Note each line in the data holding the string "Collapse" and report it.
+++ The data
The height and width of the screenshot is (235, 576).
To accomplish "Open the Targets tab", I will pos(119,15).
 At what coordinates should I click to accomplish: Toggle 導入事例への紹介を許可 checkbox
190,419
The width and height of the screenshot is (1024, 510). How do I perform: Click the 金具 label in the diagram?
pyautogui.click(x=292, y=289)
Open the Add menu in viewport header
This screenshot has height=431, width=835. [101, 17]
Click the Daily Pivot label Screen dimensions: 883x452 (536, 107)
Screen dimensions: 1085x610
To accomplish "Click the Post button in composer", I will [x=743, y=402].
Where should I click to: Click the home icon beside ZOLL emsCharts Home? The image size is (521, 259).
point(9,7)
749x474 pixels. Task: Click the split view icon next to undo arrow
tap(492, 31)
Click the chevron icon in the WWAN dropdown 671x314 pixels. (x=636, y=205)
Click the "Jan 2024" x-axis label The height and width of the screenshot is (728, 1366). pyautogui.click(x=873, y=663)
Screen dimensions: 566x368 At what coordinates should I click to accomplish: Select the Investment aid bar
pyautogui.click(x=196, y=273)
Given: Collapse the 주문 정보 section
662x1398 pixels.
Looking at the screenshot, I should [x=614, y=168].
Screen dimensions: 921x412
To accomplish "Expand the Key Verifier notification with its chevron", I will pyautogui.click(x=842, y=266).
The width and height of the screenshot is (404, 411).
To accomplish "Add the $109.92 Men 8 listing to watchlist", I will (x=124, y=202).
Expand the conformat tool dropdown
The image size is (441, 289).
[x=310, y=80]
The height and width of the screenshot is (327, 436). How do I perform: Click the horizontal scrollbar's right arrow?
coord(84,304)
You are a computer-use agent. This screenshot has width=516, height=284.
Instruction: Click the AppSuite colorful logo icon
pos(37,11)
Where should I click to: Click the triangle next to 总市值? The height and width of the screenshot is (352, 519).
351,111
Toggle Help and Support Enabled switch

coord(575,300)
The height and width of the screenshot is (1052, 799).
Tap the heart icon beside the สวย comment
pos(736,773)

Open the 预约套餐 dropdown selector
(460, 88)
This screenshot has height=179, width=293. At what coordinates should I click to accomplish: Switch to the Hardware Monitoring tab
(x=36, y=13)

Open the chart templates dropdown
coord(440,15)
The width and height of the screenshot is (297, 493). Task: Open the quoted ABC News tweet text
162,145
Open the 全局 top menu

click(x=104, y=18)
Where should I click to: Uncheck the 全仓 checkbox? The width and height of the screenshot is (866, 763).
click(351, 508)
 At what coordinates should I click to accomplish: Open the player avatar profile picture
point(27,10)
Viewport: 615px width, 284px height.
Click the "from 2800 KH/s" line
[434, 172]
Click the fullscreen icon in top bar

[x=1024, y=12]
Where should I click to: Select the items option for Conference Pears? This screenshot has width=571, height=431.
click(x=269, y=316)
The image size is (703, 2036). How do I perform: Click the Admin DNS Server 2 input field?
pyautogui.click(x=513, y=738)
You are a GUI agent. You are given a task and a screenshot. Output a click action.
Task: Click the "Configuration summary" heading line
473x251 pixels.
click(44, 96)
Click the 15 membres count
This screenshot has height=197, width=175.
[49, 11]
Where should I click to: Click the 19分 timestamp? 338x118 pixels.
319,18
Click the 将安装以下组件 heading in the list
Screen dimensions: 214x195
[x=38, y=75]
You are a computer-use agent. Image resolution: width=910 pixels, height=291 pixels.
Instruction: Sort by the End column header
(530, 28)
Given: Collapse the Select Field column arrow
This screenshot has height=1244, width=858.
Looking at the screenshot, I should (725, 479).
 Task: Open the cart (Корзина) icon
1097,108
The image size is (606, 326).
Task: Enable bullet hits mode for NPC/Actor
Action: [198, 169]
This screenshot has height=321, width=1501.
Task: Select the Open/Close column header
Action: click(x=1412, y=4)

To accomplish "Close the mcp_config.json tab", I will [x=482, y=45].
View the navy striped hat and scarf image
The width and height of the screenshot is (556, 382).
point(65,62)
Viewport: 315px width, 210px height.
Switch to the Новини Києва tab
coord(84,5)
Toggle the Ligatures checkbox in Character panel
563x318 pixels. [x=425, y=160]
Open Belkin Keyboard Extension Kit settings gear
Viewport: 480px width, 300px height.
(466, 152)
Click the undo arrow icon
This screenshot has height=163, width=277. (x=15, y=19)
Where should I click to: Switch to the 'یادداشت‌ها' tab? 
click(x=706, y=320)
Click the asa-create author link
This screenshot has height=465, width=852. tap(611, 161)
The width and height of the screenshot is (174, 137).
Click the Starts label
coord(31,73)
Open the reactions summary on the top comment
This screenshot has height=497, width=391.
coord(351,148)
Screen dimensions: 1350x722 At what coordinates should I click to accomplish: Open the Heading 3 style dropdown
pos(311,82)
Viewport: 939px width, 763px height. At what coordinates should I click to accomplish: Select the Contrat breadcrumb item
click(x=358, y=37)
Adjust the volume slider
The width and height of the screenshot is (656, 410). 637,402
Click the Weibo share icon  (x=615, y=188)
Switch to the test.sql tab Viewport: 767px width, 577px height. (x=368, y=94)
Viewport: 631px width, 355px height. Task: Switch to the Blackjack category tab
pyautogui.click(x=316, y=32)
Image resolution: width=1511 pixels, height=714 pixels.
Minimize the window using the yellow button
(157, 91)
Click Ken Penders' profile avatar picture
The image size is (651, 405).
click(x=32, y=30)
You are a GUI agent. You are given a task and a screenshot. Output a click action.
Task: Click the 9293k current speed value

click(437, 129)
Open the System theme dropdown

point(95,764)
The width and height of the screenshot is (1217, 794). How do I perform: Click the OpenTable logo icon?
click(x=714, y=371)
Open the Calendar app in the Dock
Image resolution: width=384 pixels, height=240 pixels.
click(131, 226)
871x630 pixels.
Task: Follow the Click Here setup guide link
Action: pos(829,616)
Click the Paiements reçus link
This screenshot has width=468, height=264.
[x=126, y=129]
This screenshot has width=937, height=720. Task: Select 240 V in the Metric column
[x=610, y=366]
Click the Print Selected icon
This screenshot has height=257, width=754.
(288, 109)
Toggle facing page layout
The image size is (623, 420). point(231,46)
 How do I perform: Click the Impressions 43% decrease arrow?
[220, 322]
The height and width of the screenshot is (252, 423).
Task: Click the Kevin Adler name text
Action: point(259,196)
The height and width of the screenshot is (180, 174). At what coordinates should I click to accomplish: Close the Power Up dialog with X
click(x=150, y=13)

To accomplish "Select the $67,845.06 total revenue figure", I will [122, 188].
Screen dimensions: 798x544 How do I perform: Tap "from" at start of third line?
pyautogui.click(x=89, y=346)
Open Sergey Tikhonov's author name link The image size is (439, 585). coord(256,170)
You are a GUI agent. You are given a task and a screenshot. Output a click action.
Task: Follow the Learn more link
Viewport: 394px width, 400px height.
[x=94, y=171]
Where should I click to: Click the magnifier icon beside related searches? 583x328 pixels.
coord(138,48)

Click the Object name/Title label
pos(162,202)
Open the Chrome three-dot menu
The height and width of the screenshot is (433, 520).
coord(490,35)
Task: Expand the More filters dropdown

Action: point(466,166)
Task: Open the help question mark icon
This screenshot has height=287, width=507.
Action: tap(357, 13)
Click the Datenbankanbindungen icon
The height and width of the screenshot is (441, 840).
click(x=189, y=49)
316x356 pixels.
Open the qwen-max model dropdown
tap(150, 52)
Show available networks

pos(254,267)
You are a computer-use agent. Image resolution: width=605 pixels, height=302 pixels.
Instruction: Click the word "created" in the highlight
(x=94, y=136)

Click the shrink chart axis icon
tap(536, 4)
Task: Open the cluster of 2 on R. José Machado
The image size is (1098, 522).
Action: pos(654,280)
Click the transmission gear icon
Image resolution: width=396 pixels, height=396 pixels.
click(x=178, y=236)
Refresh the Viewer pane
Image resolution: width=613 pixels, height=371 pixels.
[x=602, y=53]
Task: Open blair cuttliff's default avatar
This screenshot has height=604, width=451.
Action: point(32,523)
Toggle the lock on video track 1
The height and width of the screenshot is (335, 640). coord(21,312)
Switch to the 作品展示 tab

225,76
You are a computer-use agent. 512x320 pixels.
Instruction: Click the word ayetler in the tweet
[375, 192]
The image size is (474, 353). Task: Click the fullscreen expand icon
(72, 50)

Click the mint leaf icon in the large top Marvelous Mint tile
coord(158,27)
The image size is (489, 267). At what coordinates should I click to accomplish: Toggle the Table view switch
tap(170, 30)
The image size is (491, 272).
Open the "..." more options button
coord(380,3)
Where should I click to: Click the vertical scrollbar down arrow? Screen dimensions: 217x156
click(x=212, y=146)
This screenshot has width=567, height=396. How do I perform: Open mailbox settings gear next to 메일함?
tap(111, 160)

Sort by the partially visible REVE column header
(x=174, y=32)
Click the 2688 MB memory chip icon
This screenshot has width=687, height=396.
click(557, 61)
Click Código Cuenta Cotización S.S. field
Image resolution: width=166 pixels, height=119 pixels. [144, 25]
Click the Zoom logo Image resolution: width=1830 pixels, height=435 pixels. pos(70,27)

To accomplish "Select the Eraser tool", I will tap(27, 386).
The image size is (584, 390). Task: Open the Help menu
++++++
The completed task:
Given: Collapse the 주문 정보 section
Given: Collapse the Select Field column arrow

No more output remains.